Sociólogo, professor, poeta e escritor

 

Imagine algumas pessoas acorrentadas a seus ideais, no fundo de suas cavernas, vestidas de verde e amarelo, trajando camisetas da seleção e a bandeira Brasileira. Elas estão sentadas, com as duas mãos presas a seus smartphones, o pescoço curvado para baixo e uma corcunda de dromedário. Estão parcialmente isoladas, uma quase não conhece a outra. A não ser as mensagens de ódio postadas nas redes sociais e os áudios desconexos da realidade que recebem no WhatsApp. Costumam ruminar coisas como: “e o PT?”, “bandido bom é bandido morto”, “mito”, “é melhor Jair se acostumando”, “intervenção já”, entre outras bovinidades.


Por trás dessas pessoas existe uma fogueira de fakenewns, alimentada por lunáticos que insistem que o Brasil se tornará uma Venezuela cheia de esquerdopatas abortistas e feminazis, que o planeta terra tem a forma de uma bolacha Maria, Olavo de Carvalho é o suprassumo da filosofia, os mocinhos da história sempre são liberais de direita, que não houve golpe em 64 e o país necessita de nova intervenção militar.
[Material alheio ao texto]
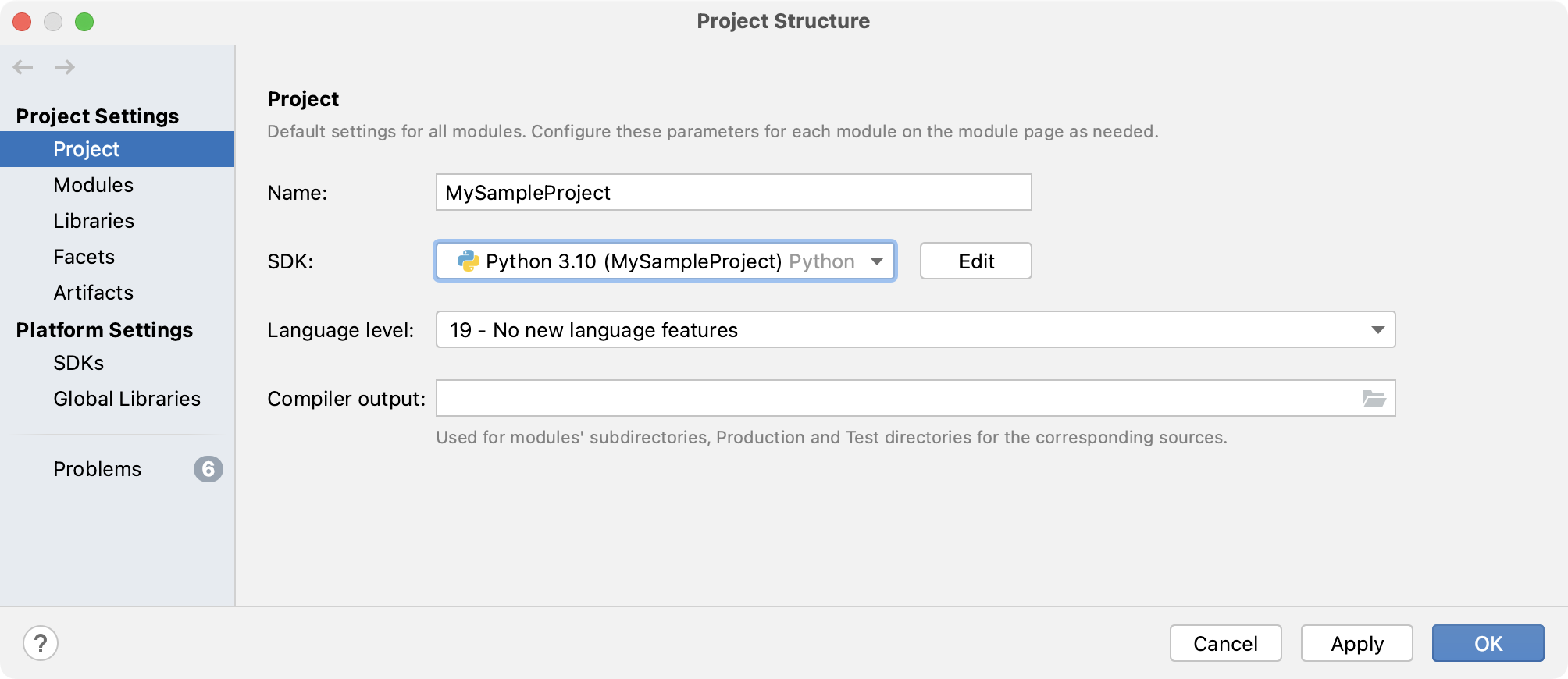Select the Facets item in sidebar
The width and height of the screenshot is (1568, 679).
click(x=84, y=257)
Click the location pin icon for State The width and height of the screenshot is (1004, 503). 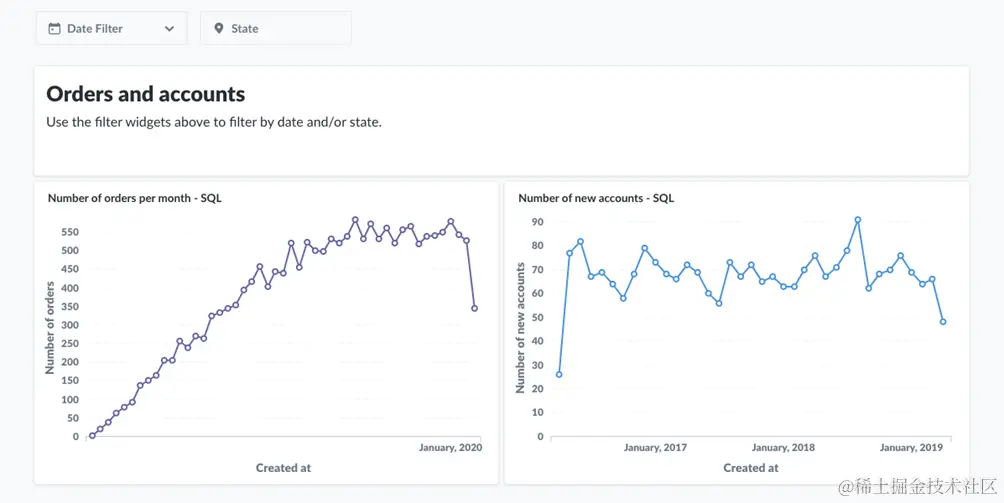[x=219, y=29]
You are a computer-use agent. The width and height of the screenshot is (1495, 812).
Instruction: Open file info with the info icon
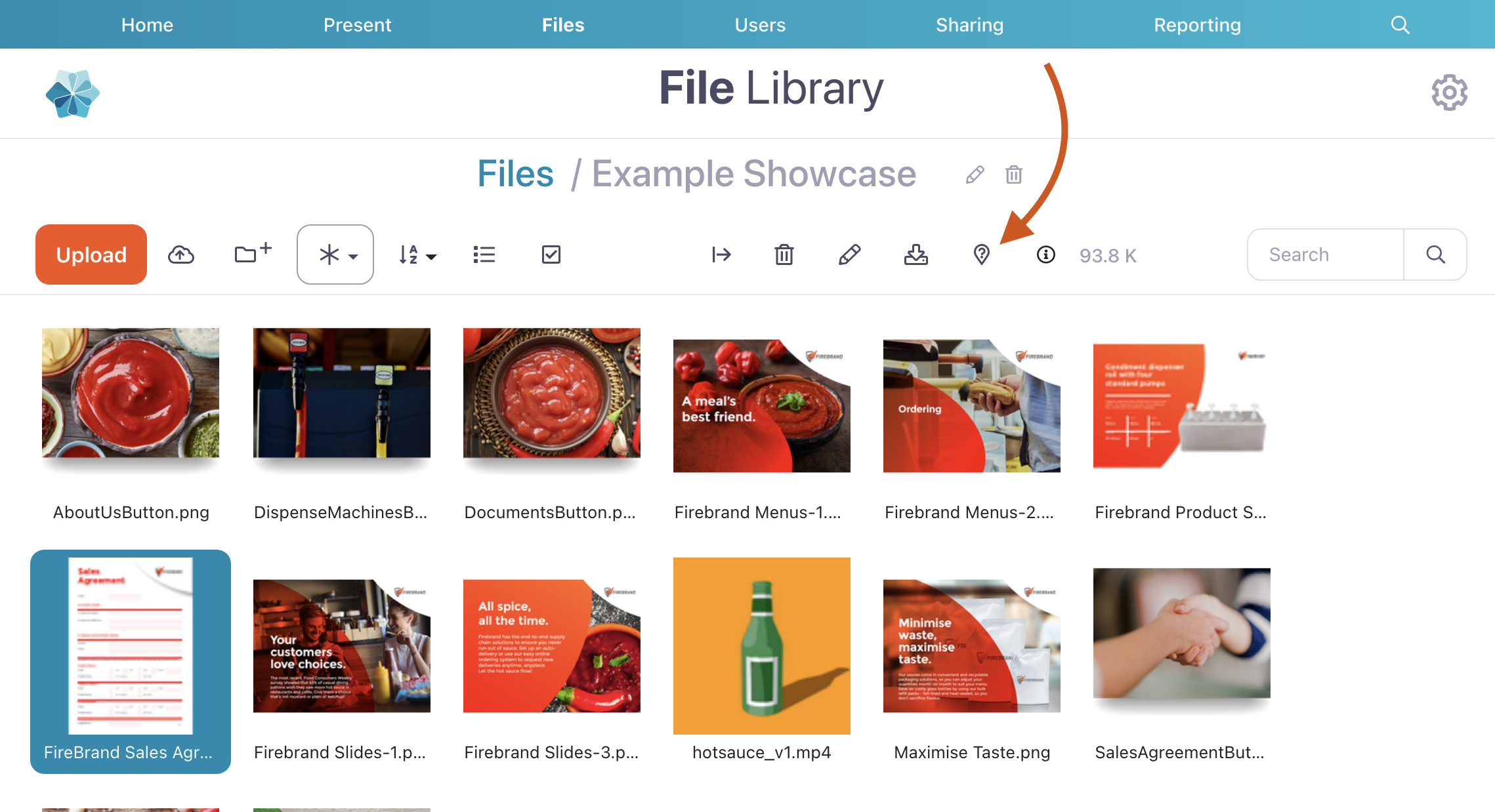[1045, 254]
A fogueira está por detrás de um muro baixo de conhecimento. Toda informação, noticia, fato e dados exatos que a atravessa são projetadas nas telas dessas pessoas, reverberando conteúdos difusos de negacionismo e mentiras.


Se uma dessas pessoas conseguisse se libertar de suas amarras ideológicas, largar o telefone, duvidar dos links suspeitos e encarar os fatos com honestidade e discernimento. Tudo aquilo que ele acreditava outrora será facilmente refutado, ele passaria a ver o mundo de outra forma e, após forte enxaqueca, o vácuo de sua cabeça começaria a ser gradualmente preenchido.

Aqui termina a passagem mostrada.